Saturday evening Mrs. Poolman and I went to a fundraiser event at Ft Jackson, a local historic site. One of Writer Princess’s best friend’s husband (who we know) is the site manager and organized the event. We went to show support. It was a nice time. Silent auction, music, beer, wine, barbecue and low country boil. Ft Jackson eventThe evening was capped with a cannon firing (I thought Mrs.Poolman was going to be knocked over by the shock wave.) and fireworks. I was outbid for a James MacPherson Civil War history book. I told the folks who put in the winning big that the book stunk and they wouldn’t like it. They didn’t listen and outbid me anyway. In any case, it was a good time had by all.

The fort overlooks the Savannah River and I did get a couple of shots of sunset. Nothing spectacular, but it was colorful.

Sunset blog

Back to work tomorrow.

Another summer weekend

What started as a quiet Sunday afternoon picked up a bit. Mrs. Poolman and I were planning on just hanging around our pool, catching up on reading, blogging, etc. Then a handful of the neighborhood kids rang the doorbell and asked if they could swim. They have been asking all summer and my answer has been the same each time. “You need to have a parent here with you. Go ask your Mom or Dad.” In the past couple of summers, we let the kids swim on occasion. An attorney friend told us that we were absolutely crazy to do that without at least one parent from each family there to assume responsibility. Well today, for the first time all summer, one of the Moms called to confirm the invitation and to say she would be down with her kids and a couple of the others that she was looking after this afternoon.

What's going on here?

What's going on here?

So we spent a couple of hours watching a group of 9-12 year olds trying to drown each other. Loads of fun.

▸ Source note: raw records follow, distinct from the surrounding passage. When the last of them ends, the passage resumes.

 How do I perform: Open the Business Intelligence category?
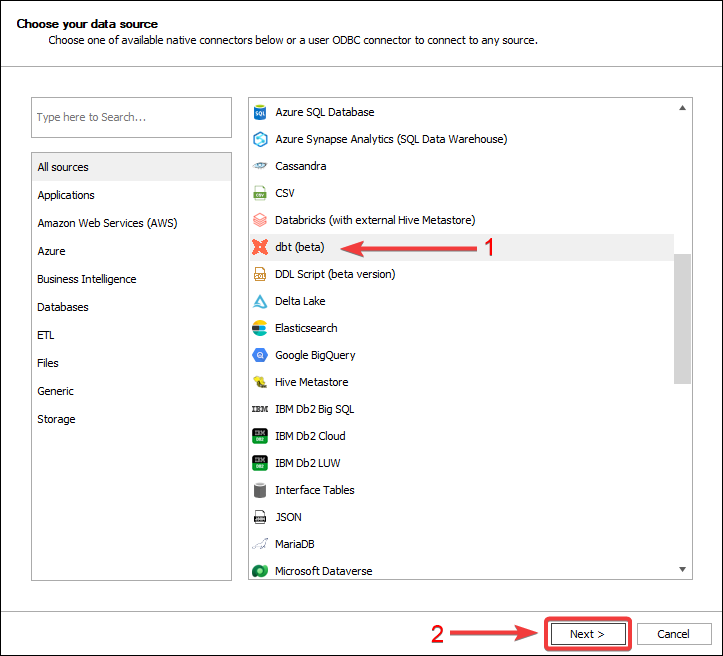pyautogui.click(x=87, y=279)
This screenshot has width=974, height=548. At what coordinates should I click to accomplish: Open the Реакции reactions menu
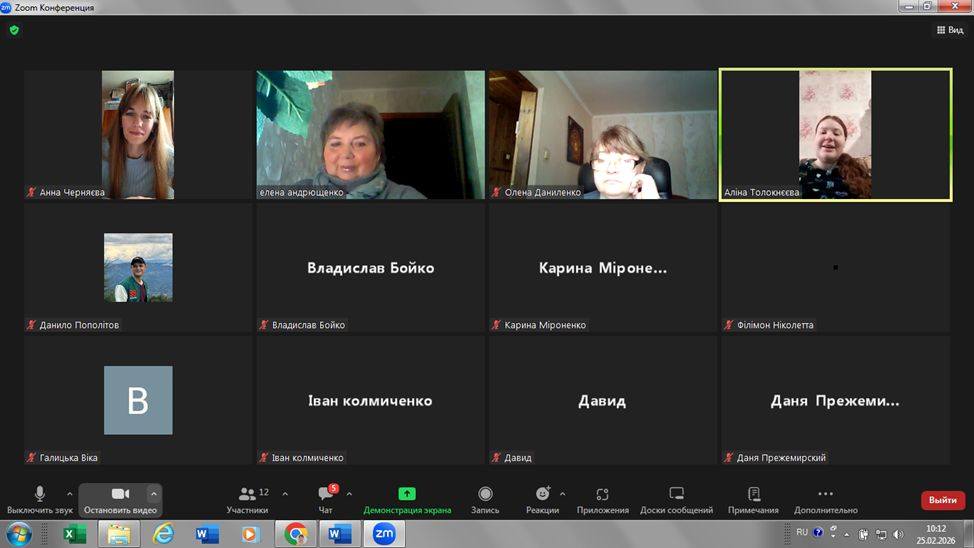pos(542,498)
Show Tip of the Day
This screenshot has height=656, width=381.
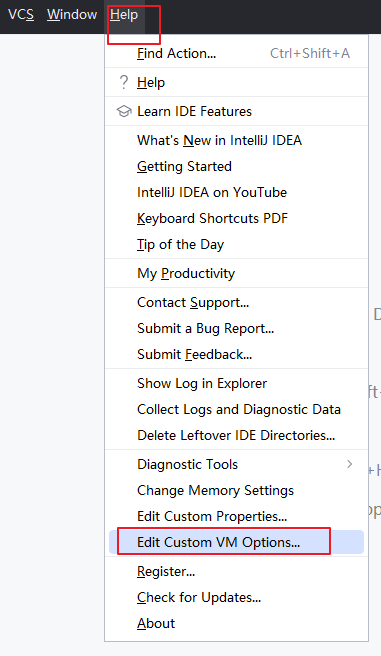pos(236,244)
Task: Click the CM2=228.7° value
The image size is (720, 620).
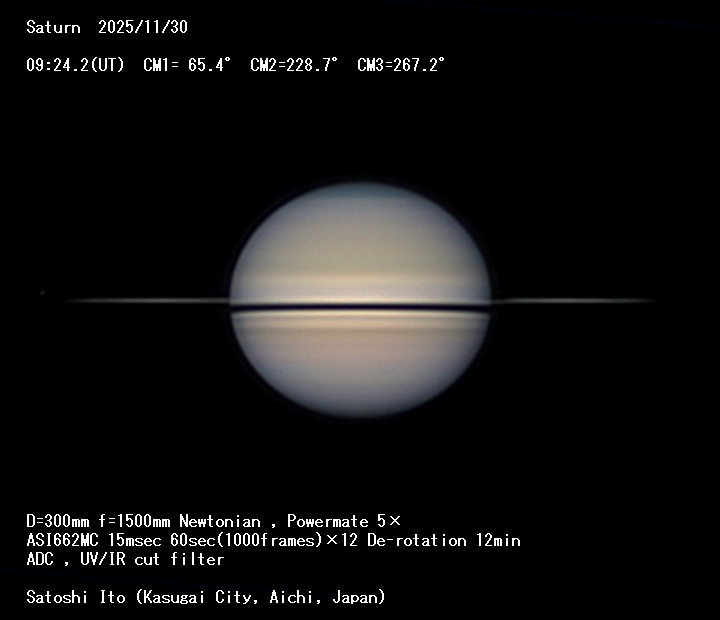Action: tap(294, 65)

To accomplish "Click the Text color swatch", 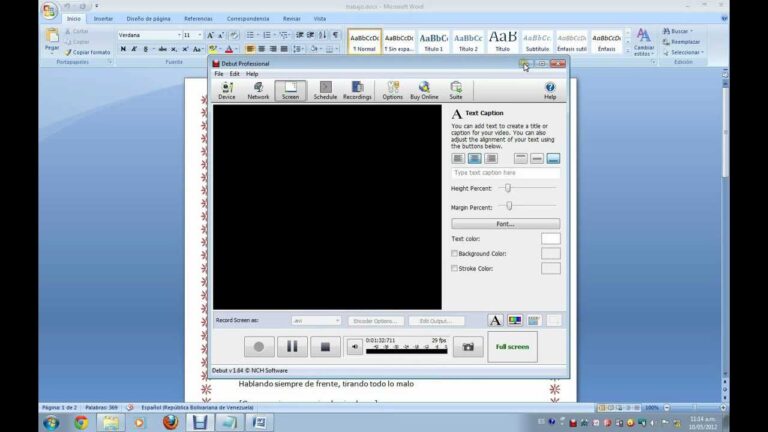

Yesterday, we did our neighborly good-deed and had a small dinner party for a couple of friends and two couples who have just moved to the area. The wife-half of one of the couples is our new business officer. The other couple I met through work, and then discovered they had moved ito a house about 100 feet from our front door. Small world.

We did a “low country boil.” It’s also known as Frogmore Stew, after a town on St. Helena Island, SC, in the heart of Gullah country.  For those of you now familiar with the term, this is a popular regional “party meal,” similar conceptually to a clam bake in  Maine, a full-steer barbecue in Texas, etc. It usually involves a social gathering.

You start with a set-up like this.

The 'rig"

The 'rig"

Into the pot of water you add some “crab boil” seasoning,  red potatoes, short-ears of corn (I don’ t know why you use short ears, you just do.) and a sausage,  like kielbasa.

Everything except the shrimp

Everything except the shrimp

Cook that until it is good and done. I usually remove the sausage and vegetables before adding the final, most important ingredient – shrimp. (If you are feeling elaborate, you can also add some crab legs. That gets away from the traditional “low country” part of the recipe, however. The only Kind Crabs or Snow Crabe you will find in this part of the country are in the frozen food section of Publix. We stuck with the traditional recipe this time.)  It is amazing how quickly the shrimp cooks. It usually turns pink and plump in about a minute or so.

You take the whole mess and dump it onto a newspaper-covered table or large platter. This arrangement is much neater than a typical presentation, courtesy of Mrs. Poolman.

The end product

The end product

Throw in some garlic bread and maybe some cole slaw and you have an excellent party-meal.

Back to work tomorrow. Later this week, we will be the overnight hosts for several homeless families who will be staying at our church this week. We’ve never done anything like that before, so it should be interesting.